*Brief*.
Without the pictures, set down every record below exactly as it reads.

Saved entries
'''
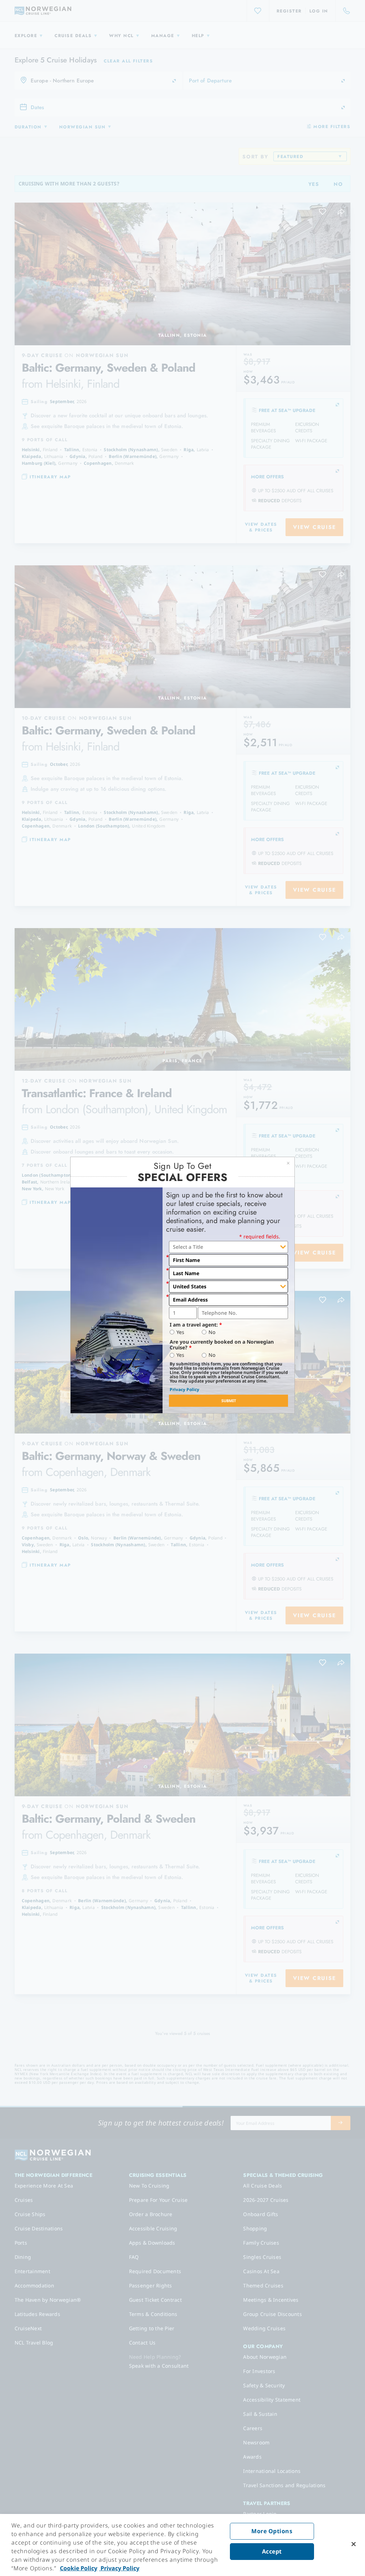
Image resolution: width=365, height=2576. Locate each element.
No (212, 1332)
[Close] (353, 2544)
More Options (271, 2531)
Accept (272, 2551)
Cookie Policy (78, 2568)
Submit (228, 1400)
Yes (180, 1332)
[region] (182, 2545)
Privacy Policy (184, 1389)
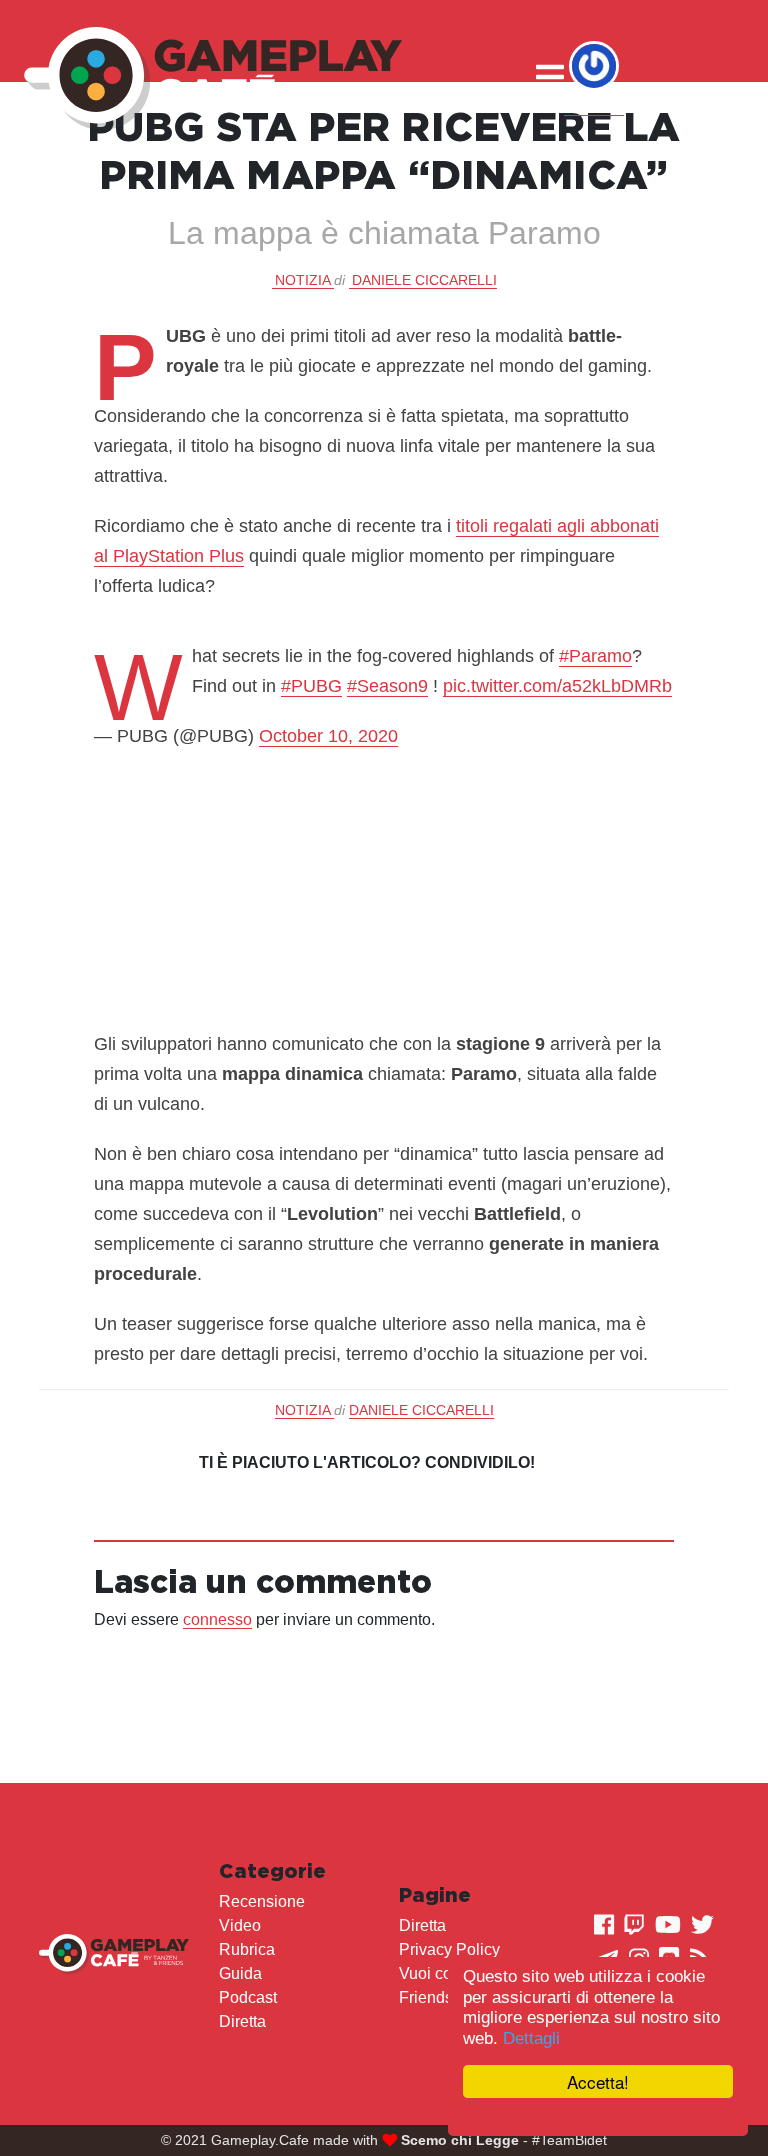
'''
*Reply to the task*.
Image resolution: width=365, height=2576. Locate each element.
No (212, 1332)
[Close] (353, 2544)
More Options (271, 2531)
Accept (272, 2551)
Cookie Policy (78, 2568)
Submit (228, 1400)
Yes (180, 1332)
[region] (182, 2545)
Privacy Policy (184, 1389)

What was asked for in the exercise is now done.